- Your instructions:
Update the data by replacing every occurrence of "Halloween" with "All Hallows' Eve", leaving all other text unchanged.

- Provided information:

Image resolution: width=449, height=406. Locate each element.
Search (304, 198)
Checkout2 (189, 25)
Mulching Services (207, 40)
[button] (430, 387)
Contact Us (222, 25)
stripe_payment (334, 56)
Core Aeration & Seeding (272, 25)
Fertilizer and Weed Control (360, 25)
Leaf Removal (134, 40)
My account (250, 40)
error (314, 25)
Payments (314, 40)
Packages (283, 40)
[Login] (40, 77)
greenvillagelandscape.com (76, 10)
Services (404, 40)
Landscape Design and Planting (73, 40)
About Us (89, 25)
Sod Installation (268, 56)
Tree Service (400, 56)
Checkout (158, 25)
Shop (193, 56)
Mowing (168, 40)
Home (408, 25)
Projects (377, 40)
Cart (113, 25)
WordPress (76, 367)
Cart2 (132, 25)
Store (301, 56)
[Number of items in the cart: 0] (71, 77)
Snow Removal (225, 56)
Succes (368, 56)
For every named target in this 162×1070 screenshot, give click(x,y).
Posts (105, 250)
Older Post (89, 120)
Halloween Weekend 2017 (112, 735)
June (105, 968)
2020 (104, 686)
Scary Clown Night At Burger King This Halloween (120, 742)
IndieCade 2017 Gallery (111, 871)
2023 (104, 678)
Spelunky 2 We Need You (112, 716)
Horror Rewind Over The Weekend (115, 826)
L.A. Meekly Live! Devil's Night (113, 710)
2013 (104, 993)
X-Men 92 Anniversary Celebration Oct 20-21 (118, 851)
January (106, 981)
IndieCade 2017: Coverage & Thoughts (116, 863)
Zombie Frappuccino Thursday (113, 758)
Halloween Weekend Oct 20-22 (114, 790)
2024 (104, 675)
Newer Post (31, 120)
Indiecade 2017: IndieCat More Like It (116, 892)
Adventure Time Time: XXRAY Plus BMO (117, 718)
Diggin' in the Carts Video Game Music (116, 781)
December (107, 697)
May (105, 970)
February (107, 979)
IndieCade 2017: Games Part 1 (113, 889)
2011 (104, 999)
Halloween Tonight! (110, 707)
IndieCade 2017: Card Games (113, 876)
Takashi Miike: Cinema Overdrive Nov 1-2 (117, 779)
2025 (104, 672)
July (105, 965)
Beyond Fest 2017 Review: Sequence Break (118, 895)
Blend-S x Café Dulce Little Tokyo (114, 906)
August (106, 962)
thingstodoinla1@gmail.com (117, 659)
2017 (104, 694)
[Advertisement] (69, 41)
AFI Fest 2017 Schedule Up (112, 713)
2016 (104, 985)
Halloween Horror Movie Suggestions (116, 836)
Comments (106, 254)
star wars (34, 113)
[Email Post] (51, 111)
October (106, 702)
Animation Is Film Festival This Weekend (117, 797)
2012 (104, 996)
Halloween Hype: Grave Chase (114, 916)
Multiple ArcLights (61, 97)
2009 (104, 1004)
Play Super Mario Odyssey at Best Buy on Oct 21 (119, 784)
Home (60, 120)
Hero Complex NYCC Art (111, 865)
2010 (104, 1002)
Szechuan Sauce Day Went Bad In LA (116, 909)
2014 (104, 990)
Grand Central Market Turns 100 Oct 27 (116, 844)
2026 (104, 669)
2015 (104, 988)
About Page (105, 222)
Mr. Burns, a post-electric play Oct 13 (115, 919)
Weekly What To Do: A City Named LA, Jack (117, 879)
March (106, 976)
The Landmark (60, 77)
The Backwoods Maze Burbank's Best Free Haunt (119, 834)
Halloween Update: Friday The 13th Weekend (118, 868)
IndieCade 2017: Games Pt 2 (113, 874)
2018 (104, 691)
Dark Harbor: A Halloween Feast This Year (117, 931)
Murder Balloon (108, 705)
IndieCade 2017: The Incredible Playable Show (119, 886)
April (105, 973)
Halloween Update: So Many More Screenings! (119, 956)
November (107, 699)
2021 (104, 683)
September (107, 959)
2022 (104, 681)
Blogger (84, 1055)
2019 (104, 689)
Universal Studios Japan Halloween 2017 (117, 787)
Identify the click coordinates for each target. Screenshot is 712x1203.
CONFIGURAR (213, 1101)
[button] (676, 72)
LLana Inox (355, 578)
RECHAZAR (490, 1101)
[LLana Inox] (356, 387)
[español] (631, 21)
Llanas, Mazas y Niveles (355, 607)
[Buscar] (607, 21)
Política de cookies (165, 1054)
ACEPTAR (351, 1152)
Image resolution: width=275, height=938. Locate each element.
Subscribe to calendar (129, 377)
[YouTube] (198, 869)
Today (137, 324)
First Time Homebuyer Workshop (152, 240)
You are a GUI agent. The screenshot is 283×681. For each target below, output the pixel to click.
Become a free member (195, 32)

- Solution to this problem:
Image resolution: width=449, height=406. Locate each element.
Search (304, 198)
Checkout2 (189, 25)
Mulching Services (207, 40)
[button] (430, 387)
Contact Us (222, 25)
stripe_payment (334, 56)
Core Aeration & Seeding (272, 25)
Fertilizer and Weed Control (360, 25)
Leaf Removal (134, 40)
My account (250, 40)
error (314, 25)
Payments (314, 40)
Packages (283, 40)
[Login] (40, 77)
greenvillagelandscape.com (76, 10)
Services (404, 40)
Landscape Design and Planting (73, 40)
About Us (89, 25)
Sod Installation (268, 56)
Tree Service (400, 56)
Checkout (158, 25)
Shop (193, 56)
Mowing (168, 40)
Home (408, 25)
Projects (377, 40)
Cart (113, 25)
WordPress (76, 367)
Cart2 (132, 25)
Store (301, 56)
[Number of items in the cart: 0] (71, 77)
Snow Removal (225, 56)
Succes (368, 56)
For every named target in this 162×1070 screenshot, give click(x,y).
Posts (105, 250)
Older Post (89, 120)
All Hallows' Eve Weekend 2017 (112, 735)
June (105, 968)
2020 (104, 686)
Scary Clown Night At Burger King This All Hallows' Eve (120, 742)
IndieCade 2017 Gallery (111, 871)
2023 (104, 678)
Spelunky 2 We Need You (112, 716)
Horror Rewind Over The Weekend (115, 826)
L.A. Meekly Live! Devil's Night (113, 710)
2013 (104, 993)
X-Men 92 Anniversary Celebration Oct 20-21 (118, 851)
January (106, 981)
IndieCade 2017: Coverage & Thoughts (116, 863)
Zombie Frappuccino Thursday (113, 758)
All Hallows' Eve Weekend Oct 20-22 (114, 790)
2024 (104, 675)
Newer Post (31, 120)
Indiecade 2017: IndieCat More Like It (116, 892)
Adventure Time Time: XXRAY Plus BMO (117, 718)
Diggin' in the Carts Video Game Music (116, 781)
December (107, 697)
May (105, 970)
February (107, 979)
IndieCade 2017: Games Part 1 (113, 889)
2011 (104, 999)
All Hallows' Eve Tonight! (110, 707)
IndieCade 2017: Card Games (113, 876)
Takashi Miike: Cinema Overdrive Nov 1-2 (117, 779)
2025 (104, 672)
July (105, 965)
Beyond Fest 2017 Review: Sequence Break (118, 895)
Blend-S x Café Dulce Little Tokyo (114, 906)
August (106, 962)
thingstodoinla1@gmail.com (117, 659)
2017 (104, 694)
[Advertisement] (69, 41)
AFI Fest 2017 Schedule Up (112, 713)
2016 (104, 985)
All Hallows' Eve Horror Movie Suggestions (116, 836)
Comments (106, 254)
star wars (34, 113)
[Email Post] (51, 111)
October (106, 702)
Animation Is Film Festival This Weekend (117, 797)
2012 (104, 996)
All Hallows' Eve Hype: Grave Chase (114, 916)
Multiple ArcLights (61, 97)
2009 (104, 1004)
Play Super Mario Odyssey at Best Buy on Oct 21 (119, 784)
Home (60, 120)
Hero Complex NYCC Art (111, 865)
2010 (104, 1002)
Szechuan Sauce Day Went Bad In LA (116, 909)
2014 (104, 990)
Grand Central Market Turns 100 Oct 27 (116, 844)
2026 (104, 669)
2015 (104, 988)
About Page (105, 222)
Mr. Burns, a post-electric play Oct 13 (115, 919)
Weekly What To Do: A City Named LA, Jack (117, 879)
March (106, 976)
The Landmark (60, 77)
The Backwoods Maze Burbank's Best Free Haunt (119, 834)
All Hallows' Eve Update: Friday The 13th Weekend (118, 868)
IndieCade 2017: Games Pt 2 (113, 874)
2018 (104, 691)
Dark Harbor: A All Hallows' Eve Feast This Year (117, 931)
Murder Balloon (108, 705)
IndieCade 2017: The Incredible Playable Show (119, 886)
April (105, 973)
All Hallows' Eve Update: So Many More Screenings! (119, 956)
November (107, 699)
2021 (104, 683)
September (107, 959)
2022 (104, 681)
Blogger (84, 1055)
2019 (104, 689)
Universal Studios Japan All Hallows' Eve 2017 (117, 787)
Identify the click coordinates for each target. Screenshot is 712x1203.
CONFIGURAR (213, 1101)
[button] (676, 72)
LLana Inox (355, 578)
RECHAZAR (490, 1101)
[LLana Inox] (356, 387)
[español] (631, 21)
Llanas, Mazas y Niveles (355, 607)
[Buscar] (607, 21)
Política de cookies (165, 1054)
ACEPTAR (351, 1152)
Image resolution: width=275, height=938. Locate each element.
Subscribe to calendar (129, 377)
[YouTube] (198, 869)
Today (137, 324)
First Time Homebuyer Workshop (152, 240)
You are a GUI agent. The screenshot is 283×681. For each target below, output the pixel to click.
Become a free member (195, 32)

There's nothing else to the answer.